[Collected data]

● ● ● ● ● ● ●

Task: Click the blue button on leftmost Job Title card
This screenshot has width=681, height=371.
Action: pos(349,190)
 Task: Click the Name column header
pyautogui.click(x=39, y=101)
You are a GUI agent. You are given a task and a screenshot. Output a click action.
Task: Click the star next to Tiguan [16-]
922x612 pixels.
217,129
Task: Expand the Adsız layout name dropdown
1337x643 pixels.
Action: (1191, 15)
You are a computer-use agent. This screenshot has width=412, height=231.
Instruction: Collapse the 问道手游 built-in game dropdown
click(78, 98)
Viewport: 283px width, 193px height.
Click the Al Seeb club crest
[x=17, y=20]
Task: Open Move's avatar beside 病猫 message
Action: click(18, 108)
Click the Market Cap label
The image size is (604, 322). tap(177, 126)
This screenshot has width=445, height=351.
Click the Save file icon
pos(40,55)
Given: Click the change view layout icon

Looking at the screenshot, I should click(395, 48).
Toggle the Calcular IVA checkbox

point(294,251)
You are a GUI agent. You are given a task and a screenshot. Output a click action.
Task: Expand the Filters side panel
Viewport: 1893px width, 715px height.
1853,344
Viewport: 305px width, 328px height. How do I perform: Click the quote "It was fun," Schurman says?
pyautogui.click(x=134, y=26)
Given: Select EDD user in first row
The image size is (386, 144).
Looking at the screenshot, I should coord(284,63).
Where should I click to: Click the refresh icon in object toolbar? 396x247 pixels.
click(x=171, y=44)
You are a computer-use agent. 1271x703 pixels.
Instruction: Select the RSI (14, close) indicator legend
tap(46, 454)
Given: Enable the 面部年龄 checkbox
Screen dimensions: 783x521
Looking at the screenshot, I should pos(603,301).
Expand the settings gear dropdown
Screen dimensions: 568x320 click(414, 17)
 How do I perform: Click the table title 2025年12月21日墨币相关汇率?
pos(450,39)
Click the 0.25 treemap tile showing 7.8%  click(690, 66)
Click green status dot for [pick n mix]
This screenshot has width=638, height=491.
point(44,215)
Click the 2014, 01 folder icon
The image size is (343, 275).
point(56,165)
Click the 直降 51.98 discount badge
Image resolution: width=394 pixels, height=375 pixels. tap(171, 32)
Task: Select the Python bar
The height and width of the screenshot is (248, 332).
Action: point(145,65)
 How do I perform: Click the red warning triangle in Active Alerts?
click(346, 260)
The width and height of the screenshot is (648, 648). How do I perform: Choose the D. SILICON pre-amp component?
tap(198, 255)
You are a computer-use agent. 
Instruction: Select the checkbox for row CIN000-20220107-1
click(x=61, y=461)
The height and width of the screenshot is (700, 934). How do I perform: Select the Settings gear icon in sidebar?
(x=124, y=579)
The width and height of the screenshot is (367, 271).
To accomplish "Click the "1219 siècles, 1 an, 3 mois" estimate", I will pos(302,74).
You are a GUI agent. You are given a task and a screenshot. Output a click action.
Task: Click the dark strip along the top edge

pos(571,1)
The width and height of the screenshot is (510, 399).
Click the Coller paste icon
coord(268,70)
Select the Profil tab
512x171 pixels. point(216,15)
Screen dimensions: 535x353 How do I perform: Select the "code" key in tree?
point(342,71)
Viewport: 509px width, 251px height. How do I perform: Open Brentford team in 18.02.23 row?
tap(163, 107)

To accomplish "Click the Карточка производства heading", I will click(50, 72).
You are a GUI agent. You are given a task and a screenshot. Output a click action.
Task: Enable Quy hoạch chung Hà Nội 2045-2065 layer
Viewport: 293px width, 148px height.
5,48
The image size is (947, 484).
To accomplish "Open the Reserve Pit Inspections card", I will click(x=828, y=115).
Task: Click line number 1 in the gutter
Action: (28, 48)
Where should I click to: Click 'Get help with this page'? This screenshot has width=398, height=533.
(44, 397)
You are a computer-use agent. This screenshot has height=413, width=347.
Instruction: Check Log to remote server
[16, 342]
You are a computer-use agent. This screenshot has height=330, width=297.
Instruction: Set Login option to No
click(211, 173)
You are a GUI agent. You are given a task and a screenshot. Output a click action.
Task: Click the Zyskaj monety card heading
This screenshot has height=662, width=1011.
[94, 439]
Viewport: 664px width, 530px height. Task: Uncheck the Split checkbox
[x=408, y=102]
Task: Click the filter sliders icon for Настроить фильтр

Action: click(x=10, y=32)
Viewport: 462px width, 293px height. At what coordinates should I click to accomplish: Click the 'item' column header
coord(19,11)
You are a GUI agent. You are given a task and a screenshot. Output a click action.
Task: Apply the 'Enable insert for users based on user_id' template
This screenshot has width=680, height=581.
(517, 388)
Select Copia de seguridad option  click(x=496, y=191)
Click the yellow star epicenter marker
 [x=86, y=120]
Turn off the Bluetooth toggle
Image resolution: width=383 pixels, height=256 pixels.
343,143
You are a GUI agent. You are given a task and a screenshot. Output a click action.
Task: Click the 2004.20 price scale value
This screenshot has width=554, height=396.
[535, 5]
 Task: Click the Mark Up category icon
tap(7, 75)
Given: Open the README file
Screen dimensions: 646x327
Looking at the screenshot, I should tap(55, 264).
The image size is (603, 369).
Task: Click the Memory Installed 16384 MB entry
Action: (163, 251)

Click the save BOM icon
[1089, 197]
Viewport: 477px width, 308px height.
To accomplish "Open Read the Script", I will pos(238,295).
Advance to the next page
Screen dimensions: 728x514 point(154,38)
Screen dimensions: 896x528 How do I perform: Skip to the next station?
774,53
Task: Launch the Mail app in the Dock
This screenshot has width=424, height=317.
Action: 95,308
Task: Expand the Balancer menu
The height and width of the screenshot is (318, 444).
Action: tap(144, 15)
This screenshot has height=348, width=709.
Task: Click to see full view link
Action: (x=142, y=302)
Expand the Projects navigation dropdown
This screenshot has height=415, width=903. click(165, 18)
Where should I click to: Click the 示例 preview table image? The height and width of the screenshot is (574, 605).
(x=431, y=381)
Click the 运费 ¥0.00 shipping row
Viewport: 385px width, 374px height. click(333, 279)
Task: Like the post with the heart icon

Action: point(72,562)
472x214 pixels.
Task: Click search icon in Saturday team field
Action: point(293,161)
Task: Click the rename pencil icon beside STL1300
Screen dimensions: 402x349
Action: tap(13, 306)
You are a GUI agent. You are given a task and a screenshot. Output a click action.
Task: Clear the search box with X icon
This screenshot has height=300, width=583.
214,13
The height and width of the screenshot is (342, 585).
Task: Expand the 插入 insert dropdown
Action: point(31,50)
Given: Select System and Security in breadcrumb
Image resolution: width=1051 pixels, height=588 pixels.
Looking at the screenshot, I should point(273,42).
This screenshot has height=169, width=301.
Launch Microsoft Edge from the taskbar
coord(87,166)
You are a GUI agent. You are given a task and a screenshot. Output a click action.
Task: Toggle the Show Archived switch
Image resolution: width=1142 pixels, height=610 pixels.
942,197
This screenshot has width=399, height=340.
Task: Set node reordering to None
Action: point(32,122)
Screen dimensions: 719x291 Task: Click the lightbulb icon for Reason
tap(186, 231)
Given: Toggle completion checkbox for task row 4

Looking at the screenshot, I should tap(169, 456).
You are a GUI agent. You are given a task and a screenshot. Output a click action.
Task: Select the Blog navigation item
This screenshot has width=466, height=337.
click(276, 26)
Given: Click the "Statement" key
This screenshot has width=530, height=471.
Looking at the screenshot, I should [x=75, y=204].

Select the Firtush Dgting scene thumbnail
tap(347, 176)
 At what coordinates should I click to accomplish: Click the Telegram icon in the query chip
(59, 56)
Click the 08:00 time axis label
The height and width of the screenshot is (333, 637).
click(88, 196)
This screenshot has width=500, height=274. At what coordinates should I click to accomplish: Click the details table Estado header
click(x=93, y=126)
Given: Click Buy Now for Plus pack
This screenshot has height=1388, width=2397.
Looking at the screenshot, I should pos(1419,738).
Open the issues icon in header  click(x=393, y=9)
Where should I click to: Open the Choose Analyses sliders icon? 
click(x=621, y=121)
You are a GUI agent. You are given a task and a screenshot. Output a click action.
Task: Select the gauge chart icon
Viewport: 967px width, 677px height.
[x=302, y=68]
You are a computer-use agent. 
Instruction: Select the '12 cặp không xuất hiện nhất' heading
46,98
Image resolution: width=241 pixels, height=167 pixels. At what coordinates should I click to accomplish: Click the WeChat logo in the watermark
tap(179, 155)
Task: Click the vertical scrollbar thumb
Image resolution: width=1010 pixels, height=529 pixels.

● ● ● ● ● ● ●

Work order: Retype exactly the lines from the one containing "This screenshot has width=500, height=274." through the end of the data. Add nothing.

Solution to the problem:
This screenshot has width=500, height=274. At what coordinates should I click to accomplish: Click the details table Estado header
click(x=93, y=126)
Given: Click Buy Now for Plus pack
This screenshot has height=1388, width=2397.
Looking at the screenshot, I should pos(1419,738).
Open the issues icon in header  click(x=393, y=9)
Where should I click to: Open the Choose Analyses sliders icon? 
click(x=621, y=121)
You are a GUI agent. You are given a task and a screenshot. Output a click action.
Task: Select the gauge chart icon
Viewport: 967px width, 677px height.
[x=302, y=68]
You are a computer-use agent. 
Instruction: Select the '12 cặp không xuất hiện nhất' heading
46,98
Image resolution: width=241 pixels, height=167 pixels. At what coordinates should I click to accomplish: Click the WeChat logo in the watermark
tap(179, 155)
Task: Click the vertical scrollbar thumb
Image resolution: width=1010 pixels, height=529 pixels.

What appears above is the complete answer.